Safety and tolerability of repetitive transcranial magnetic stimulation in patients with pathologic positive sensory phenomena: A review of literature

• Published in: Brain stimulation Vol. 5; no. 3; pp. 320 - 329.e27
• Main Authors: Muller, Paul A., Pascual-Leone, Alvaro, Rotenberg, Alexander
• Format: Journal Article
• Language: English
• Published: United States Elsevier Inc 01.07.2012
• Subjects: auditory visual hallucinations; chronic pain; Comorbidity; Female; Humans; Male; Neurology; Pain - epidemiology; Pain Management - statistics & numerical data; Prevalence; repetitive transcranial magnetic stimulation; Risk Assessment; safety; Seizures - epidemiology; Sensation Disorders - epidemiology; Sensation Disorders - therapy; tinnitus; Transcranial Magnetic Stimulation - statistics & numerical data; chronic pain; tinnitus; auditory visual hallucinations; safety; repetitive transcranial magnetic stimulation
• ISSN: 1935-861X; 1876-4754; 1876-4754
• DOI: 10.1016/j.brs.2011.05.003

Repetitive transcranial magnetic stimulation (rTMS) is emerging as a valuable therapeutic and diagnostic tool. rTMS appears particularly promising for disorders characterized by positive sensory phenomena that are attributable to alterations in sensory cortical excitability. Among these are tinnitus, auditory and visual hallucinations, and pain syndromes.
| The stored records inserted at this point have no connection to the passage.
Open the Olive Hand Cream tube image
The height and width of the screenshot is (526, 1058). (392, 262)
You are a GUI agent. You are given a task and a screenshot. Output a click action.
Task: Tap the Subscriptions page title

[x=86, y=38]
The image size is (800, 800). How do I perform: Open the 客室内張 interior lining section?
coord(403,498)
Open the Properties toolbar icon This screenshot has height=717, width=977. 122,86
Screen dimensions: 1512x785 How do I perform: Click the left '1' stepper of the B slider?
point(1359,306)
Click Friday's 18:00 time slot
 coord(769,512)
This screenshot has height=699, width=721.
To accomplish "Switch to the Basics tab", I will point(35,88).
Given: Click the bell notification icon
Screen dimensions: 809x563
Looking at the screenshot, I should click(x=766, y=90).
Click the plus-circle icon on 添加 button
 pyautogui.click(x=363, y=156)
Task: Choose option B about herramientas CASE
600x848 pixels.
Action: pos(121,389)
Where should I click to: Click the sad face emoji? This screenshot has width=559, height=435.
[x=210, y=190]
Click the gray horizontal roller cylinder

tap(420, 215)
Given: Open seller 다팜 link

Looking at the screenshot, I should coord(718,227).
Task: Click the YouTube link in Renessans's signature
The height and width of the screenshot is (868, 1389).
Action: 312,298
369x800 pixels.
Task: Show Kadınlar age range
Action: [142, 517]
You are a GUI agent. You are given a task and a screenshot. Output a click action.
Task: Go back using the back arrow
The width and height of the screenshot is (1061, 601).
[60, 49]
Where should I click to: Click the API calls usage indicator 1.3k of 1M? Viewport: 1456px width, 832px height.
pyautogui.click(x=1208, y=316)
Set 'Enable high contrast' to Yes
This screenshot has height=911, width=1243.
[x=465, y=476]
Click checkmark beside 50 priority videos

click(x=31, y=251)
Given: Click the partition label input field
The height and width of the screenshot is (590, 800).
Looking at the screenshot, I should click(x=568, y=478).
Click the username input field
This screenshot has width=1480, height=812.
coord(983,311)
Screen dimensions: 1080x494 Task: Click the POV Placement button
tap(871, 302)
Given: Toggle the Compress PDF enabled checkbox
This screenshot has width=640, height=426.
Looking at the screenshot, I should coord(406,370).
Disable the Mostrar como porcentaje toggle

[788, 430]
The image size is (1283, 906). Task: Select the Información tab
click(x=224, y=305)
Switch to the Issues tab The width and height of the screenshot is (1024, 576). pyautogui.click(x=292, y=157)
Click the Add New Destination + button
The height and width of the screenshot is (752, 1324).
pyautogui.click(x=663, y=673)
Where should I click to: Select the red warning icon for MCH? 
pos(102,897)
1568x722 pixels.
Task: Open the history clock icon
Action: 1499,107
Despite studies addressing rTMS efficacy in suppression of positive sensory symptoms, the safety of stimulation of potentially hyperexcitable cortex has not been fully addressed. We performed a systematic literature review and metaanalysis to describe the rTMS safety profile in these disorders. Using the PubMed database, we performed an English-language literature search from January 1985 to April 2011 to review all pertinent publications. Per study, we noted and listed pertinent details. From these data we also calculated a crude per-subject risk for each adverse event. One hundred six publications (n = 1815) were identified with patients undergoing rTMS for pathologic positive sensory phenomena. Adverse events associated with rTMS were generally mild and occurred in 16.7% of subjects. Seizure was the most serious adverse event, and occurred in three patients with a 0.16% crude per-subject risk. The second most severe adverse event involved aggravation of sensory phenomena, occurring in 1.54%. The published data suggest rTMS for the treatment or diagnosis of pathologic positive sensory phenomena appears to be a relatively safe and well-tolerated procedure. However, published data are lacking in systematic reporting of adverse events, and safety risks of rTMS in these patient populations will have to be addressed in future prospective trials.